#### Data for this task ####

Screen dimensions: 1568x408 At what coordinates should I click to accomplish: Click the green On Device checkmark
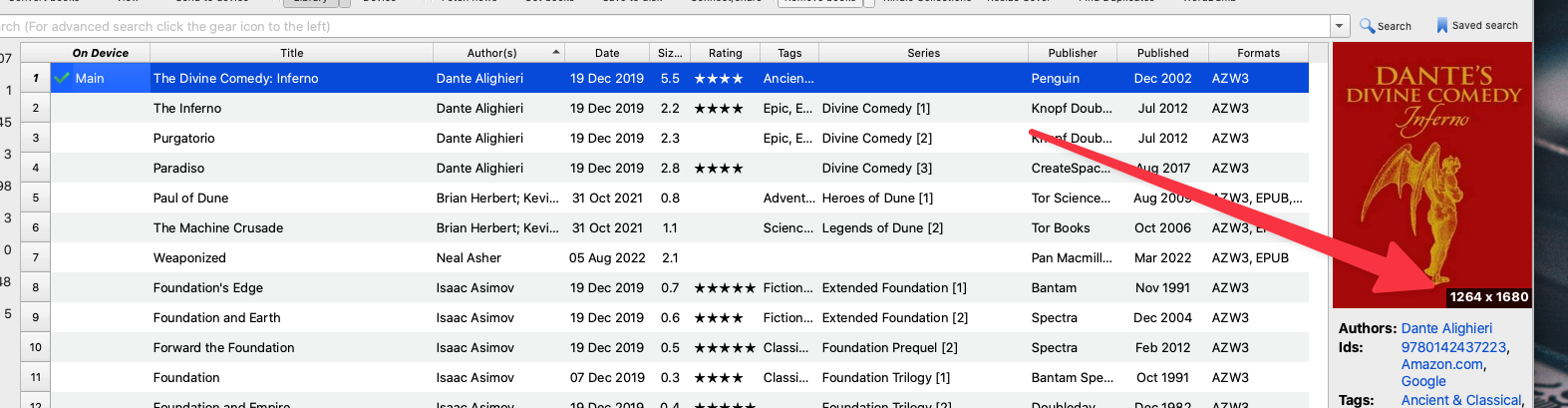(62, 78)
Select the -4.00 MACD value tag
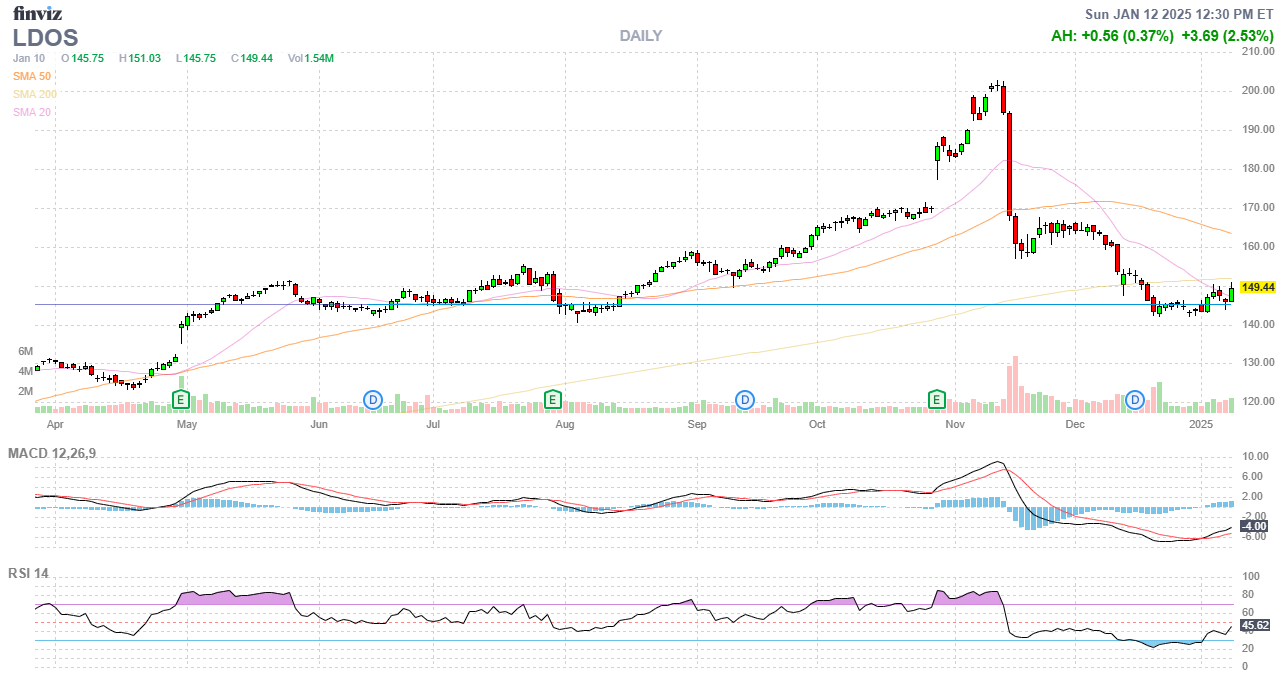 point(1253,526)
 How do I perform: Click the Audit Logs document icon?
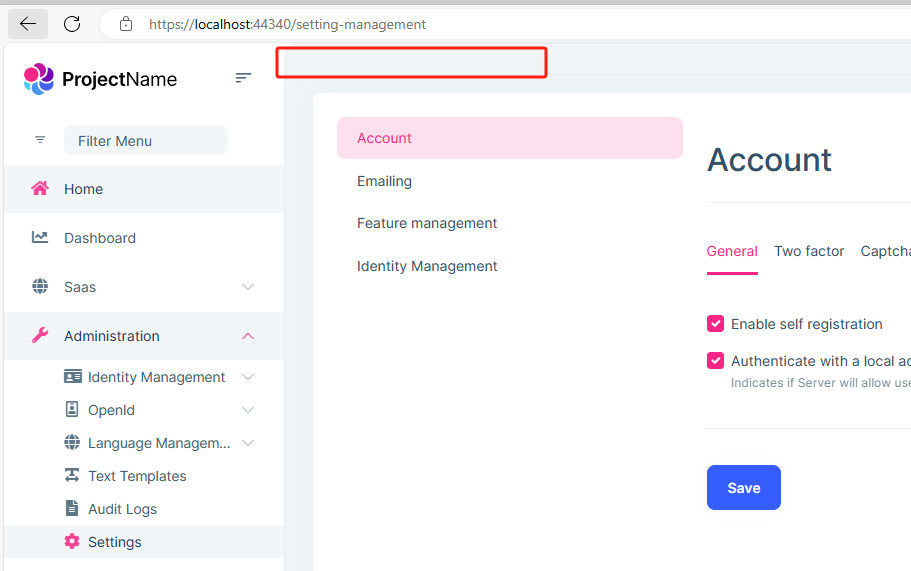pos(72,509)
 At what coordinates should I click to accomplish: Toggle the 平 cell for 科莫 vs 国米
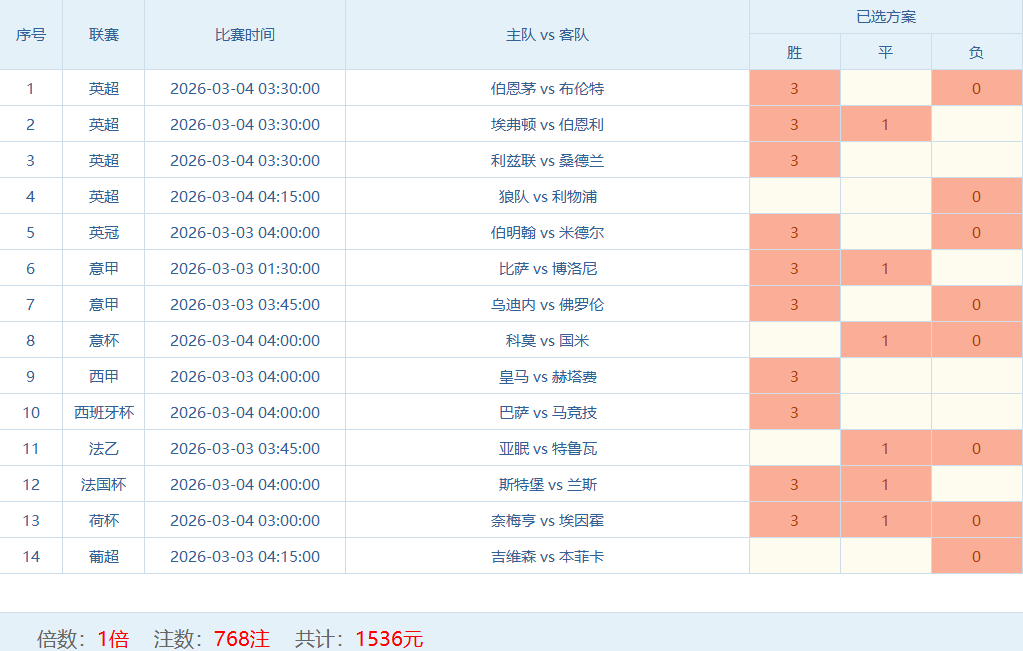coord(885,340)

####

Objective: Can you write out every line of the data above again, requests included, with each answer coordinate scaled by 0.85 and rounded to a whole number, halves rounding up? Leave the pictures out.

Full response:
Screen dimensions: 1568x408 At what coordinates should I click to accomplish: Click the green On Device checkmark
(53, 66)
Select the -4.00 MACD value tag
 point(1065,447)
 How do I perform: Click the Audit Logs document icon?
pos(61,433)
 At what coordinates should I click to accomplish: Toggle the 平 cell for 科莫 vs 国米
coord(752,289)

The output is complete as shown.